### EXTRAIT DU DOCUMENT
# # # # #
Donc, pour attirer le secteur privé, il est « nécessaire » d’avoir un taux de croissance plus élevé ! Le bas taux de croissance de notre Economie n’encourage pas le secteur privé ? Et pourtant, le FMI et la Banque mondiale ont fait croire durant 30 ans que c’est le secteur privé qui devrait relever le taux de croissance de notre Economie en nous imposant un ajustement structurel d’enfer! A quoi nous servirait alors un secteur privé qui ne serait là que pour profiter de notre croissance sans y avoir contribué ?

 

Ou bien Mme Lagarde s’en est mêlé les pinceaux, ou bien, c’est son intime conviction qu’elle a exprimée, sur le rôle du secteur privé dans notre Economie !

 

 

 

Cependant, elle ajoute : « Pour devenir un pays à revenu intermédiaire comme il y aspire, le Sénégal devra s’employer à dynamiser son économie, à offrir plus d’opportunités aux petites et moyennes entreprises et à attirer l’investissement étranger . .. Pour cela, il faut mettre fin à ces résultats décevants de l’économie sénégalaise au cours des 30 dernières années, avec une croissance moyenne d’environ 3,5 %. Le moment est venu pour le Sénégal d’accélérer sa croissance — d’atteindre les 7 ou 8 % envisagés dans le Plan Sénégal Émergent et enregistrés par les tigres asiatiques et les pays africains à croissance rapide ».
# # # # #
### EXTRAIT DE DONNÉES
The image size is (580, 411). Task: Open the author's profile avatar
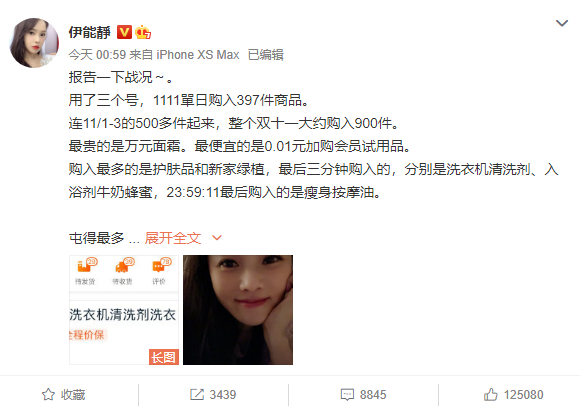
# # # # #
### TRAVAIL À RÉALISER
Pouvez-vous renvoyer mot pour mot le passage de l'extrait sur l'économie sénégalaise compris entre « Ou bien Mme » et « notre Economie ! », ces deux bornes incluses ?

### RÉSULTAT DE LA TÂCHE
Ou bien Mme Lagarde s’en est mêlé les pinceaux, ou bien, c’est son intime conviction qu’elle a exprimée, sur le rôle du secteur privé dans notre Economie !